WHAT YOU HAVE TO DO: Would you set down all of the entries below exactly as they stand?

>>>

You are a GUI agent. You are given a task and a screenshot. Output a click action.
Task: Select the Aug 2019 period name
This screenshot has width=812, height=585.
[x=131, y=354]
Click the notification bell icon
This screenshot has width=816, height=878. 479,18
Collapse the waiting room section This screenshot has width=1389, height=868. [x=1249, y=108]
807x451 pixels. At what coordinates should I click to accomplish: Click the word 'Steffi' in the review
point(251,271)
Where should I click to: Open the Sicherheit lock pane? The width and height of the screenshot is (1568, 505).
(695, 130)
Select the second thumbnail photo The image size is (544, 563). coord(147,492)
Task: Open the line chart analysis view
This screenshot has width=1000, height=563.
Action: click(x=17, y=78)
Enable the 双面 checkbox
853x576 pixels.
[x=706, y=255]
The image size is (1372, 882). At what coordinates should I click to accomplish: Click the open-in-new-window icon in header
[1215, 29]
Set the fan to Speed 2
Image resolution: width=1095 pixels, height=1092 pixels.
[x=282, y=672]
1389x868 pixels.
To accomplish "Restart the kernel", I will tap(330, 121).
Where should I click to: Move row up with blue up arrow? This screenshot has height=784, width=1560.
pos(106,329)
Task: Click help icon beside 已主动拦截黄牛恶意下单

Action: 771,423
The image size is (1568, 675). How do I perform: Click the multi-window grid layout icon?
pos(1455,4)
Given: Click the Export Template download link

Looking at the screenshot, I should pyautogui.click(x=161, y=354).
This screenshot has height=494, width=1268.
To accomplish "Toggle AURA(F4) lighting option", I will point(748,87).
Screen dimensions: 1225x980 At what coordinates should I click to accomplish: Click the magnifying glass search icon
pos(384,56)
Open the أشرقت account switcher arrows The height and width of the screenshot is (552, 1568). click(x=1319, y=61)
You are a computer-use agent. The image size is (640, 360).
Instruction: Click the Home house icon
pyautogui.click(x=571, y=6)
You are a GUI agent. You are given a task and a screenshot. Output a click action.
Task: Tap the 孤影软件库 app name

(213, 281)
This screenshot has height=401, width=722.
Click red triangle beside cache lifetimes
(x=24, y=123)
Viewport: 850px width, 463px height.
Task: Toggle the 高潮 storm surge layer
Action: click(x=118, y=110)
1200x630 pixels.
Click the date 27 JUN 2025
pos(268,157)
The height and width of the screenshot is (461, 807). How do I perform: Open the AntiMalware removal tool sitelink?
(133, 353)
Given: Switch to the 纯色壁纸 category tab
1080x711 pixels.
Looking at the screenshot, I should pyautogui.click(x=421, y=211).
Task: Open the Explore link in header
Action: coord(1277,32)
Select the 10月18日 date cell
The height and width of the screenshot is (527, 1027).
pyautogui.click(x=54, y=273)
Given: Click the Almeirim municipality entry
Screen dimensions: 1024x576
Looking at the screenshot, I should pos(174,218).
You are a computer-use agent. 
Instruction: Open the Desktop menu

<<<

SOLUTION:
You are a GUI agent. You are given a task and a screenshot. Output a click action.
Task: Select the Aug 2019 period name
This screenshot has width=812, height=585.
[x=131, y=354]
Click the notification bell icon
This screenshot has width=816, height=878. 479,18
Collapse the waiting room section This screenshot has width=1389, height=868. [x=1249, y=108]
807x451 pixels. At what coordinates should I click to accomplish: Click the word 'Steffi' in the review
point(251,271)
Where should I click to: Open the Sicherheit lock pane? The width and height of the screenshot is (1568, 505).
(695, 130)
Select the second thumbnail photo The image size is (544, 563). coord(147,492)
Task: Open the line chart analysis view
This screenshot has width=1000, height=563.
Action: click(x=17, y=78)
Enable the 双面 checkbox
853x576 pixels.
[x=706, y=255]
The image size is (1372, 882). At what coordinates should I click to accomplish: Click the open-in-new-window icon in header
[1215, 29]
Set the fan to Speed 2
Image resolution: width=1095 pixels, height=1092 pixels.
[x=282, y=672]
1389x868 pixels.
To accomplish "Restart the kernel", I will tap(330, 121).
Where should I click to: Move row up with blue up arrow? This screenshot has height=784, width=1560.
pos(106,329)
Task: Click help icon beside 已主动拦截黄牛恶意下单

Action: 771,423
The image size is (1568, 675). How do I perform: Click the multi-window grid layout icon?
pos(1455,4)
Given: Click the Export Template download link

Looking at the screenshot, I should pyautogui.click(x=161, y=354).
This screenshot has height=494, width=1268.
To accomplish "Toggle AURA(F4) lighting option", I will point(748,87).
Screen dimensions: 1225x980 At what coordinates should I click to accomplish: Click the magnifying glass search icon
pos(384,56)
Open the أشرقت account switcher arrows The height and width of the screenshot is (552, 1568). click(x=1319, y=61)
You are a computer-use agent. The image size is (640, 360).
Instruction: Click the Home house icon
pyautogui.click(x=571, y=6)
You are a GUI agent. You are given a task and a screenshot. Output a click action.
Task: Tap the 孤影软件库 app name

(213, 281)
This screenshot has height=401, width=722.
Click red triangle beside cache lifetimes
(x=24, y=123)
Viewport: 850px width, 463px height.
Task: Toggle the 高潮 storm surge layer
Action: click(x=118, y=110)
1200x630 pixels.
Click the date 27 JUN 2025
pos(268,157)
The height and width of the screenshot is (461, 807). How do I perform: Open the AntiMalware removal tool sitelink?
(133, 353)
Given: Switch to the 纯色壁纸 category tab
1080x711 pixels.
Looking at the screenshot, I should pyautogui.click(x=421, y=211).
Task: Open the Explore link in header
Action: coord(1277,32)
Select the 10月18日 date cell
The height and width of the screenshot is (527, 1027).
pyautogui.click(x=54, y=273)
Given: Click the Almeirim municipality entry
Screen dimensions: 1024x576
Looking at the screenshot, I should pos(174,218).
You are a computer-use agent. 
Instruction: Open the Desktop menu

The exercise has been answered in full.